The agency decided to target Mott Haven, a neighborhood with more than 80 public housing buildings spread across five developments, which has long contended with high crime and unemployment, struggling schools and poor health.
Of Mott Haven's 46,000 residents, some 17,000 live in public housing and more than half of households live in poverty, according to NYCHA.
The agency chose Local Initiatives Support Corporation, a nationwide nonprofit with decades of experience in The Bronx, to coordinate the planning efforts.
Officials from LISC and other agencies will explain the program and seek locals’ input at a public kickoff meeting Saturday at Betances Houses, a focal point of the initiative.

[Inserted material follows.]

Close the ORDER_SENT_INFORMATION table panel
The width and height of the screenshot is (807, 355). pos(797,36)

“The residents in the neighborhood are really the community experts,” said Zarana Sanghani of LISC. “If they’re involved, then we can create the right plan for the community.”
The federal grant program, called Choice Neighborhoods, is overseen by the U.S. Department of Housing and Urban Development and is part of a larger White House initiative aimed at revitalizing high-poverty neighborhoods.

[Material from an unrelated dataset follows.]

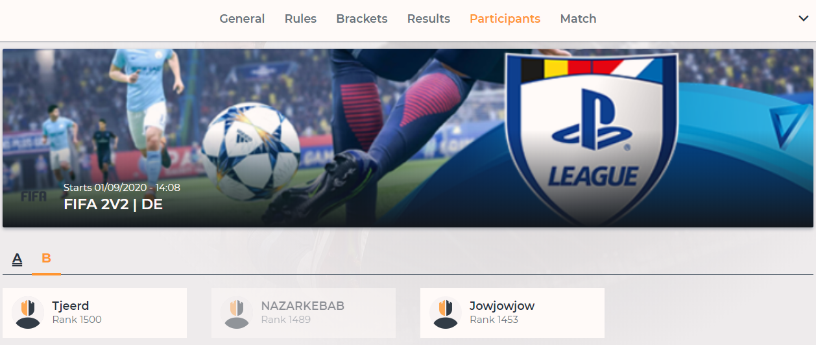Click the FIFA logo on banner

pyautogui.click(x=33, y=196)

The idea is to unite the private and public agencies working in a particular community with its residents, business people and other leaders to formulate a broad plan to improve the local housing, schools, parks, public safety, economy and other elements that shape neighborhoods.
The Mott Haven study will focus on a portion of the neighborhood that extends from Morris Ave. east to Jackson Ave. and from 149th St. south to 132nd St. During the two-year period of the grant, several committees will speak with locals and look at data to figure out what issues most concern residents, what services already exist to address them and whether those programs can be improved or new ones are necessary.

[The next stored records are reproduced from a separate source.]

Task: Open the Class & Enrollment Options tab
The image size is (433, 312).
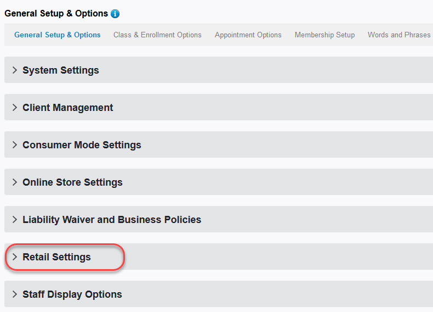Action: click(x=157, y=35)
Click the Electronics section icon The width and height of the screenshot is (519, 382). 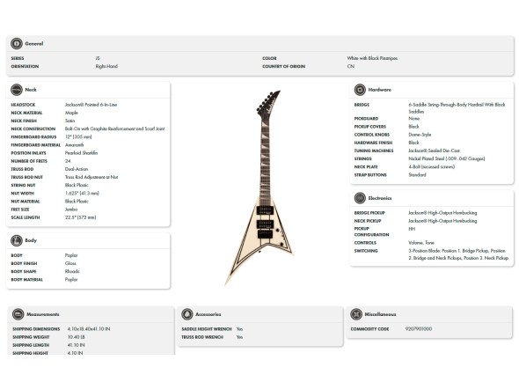click(x=360, y=198)
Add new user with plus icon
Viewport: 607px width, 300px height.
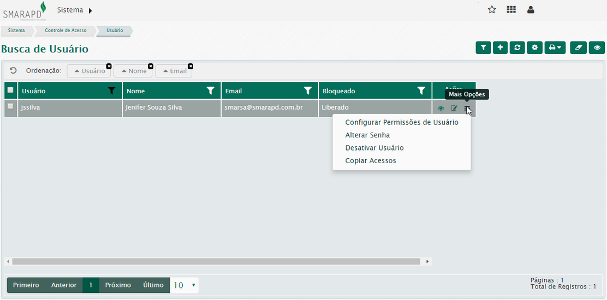(500, 48)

These findings will then be folded into a neighborhood-wide “transformation plan,” which will include specific steps for carrying out the recommendations.
“Rather than looking at a single solution, we’re looking at a range of solutions for a specific community,” said Natasha Lifton, director of NYCHA’s Office of Public-Private Partnerships.
As part of the study, the research and advocacy group New Yorkers for Parks will conduct a block-by-block analysis of the neighborhood’s open spaces, including its playgrounds, ball fields, community gardens and more.
“Once we have that data, then we can work with the community to think about how you interpret that and apply it to real recommendations,” said Holly Leicht, the group’s executive director.
LISC, the coordinating agency, has already met with nearly 100 different groups that work in Mott Haven and started speaking with residents, said Jessica Guilfoy, LISC’s New York deputy director.
Certain issues emerged early and often, Guilfoy said, including high crime, the difficulty of finding healthy food and the lack of job opportunities.
Residents around three developments — the Betances, Mott Haven and Patterson Houses — cited similar concerns Monday.
One elderly Patterson resident who declined to give her name called safety a serious issue and said that when police are not around, youths in the development “go wild.”
Isaac Alvarez, 19, a Mott Haven House resident, mentioned the long waits for NYCHA to make building repairs and the chaotic conditions in some local schools.
“It’s a whole bunch of kids from different projects who don’t like each other, then they put them all in the same schools,” Alvarez said. “It’s not a good idea.”
Adrian Davis, 31, who lives with her 3-year-old son near Betances, said more programs were needed for local children, especially boys, such as free karate or boxing classes, Boy Scouts and mentoring.
“Where is all of that?” she asked.
Wallace Hasan, the president of Patterson’s tenant association, said a range of improvements are needed throughout the development and the surrounding neighborhood.
“There’s a mountain of things,” he said, before suggesting that the planning grant could help address them. “There’s a lot of things that are possible.”
The public kickoff meeting will be held from 2 to 3:30 p.m. on April 20 at Betances Community Center at 547 E. 146th Street. Another meeting will be held from 6 to 7:30 p.m. on April 24 at the Brook Houses Community Center at 455 E. 148th St.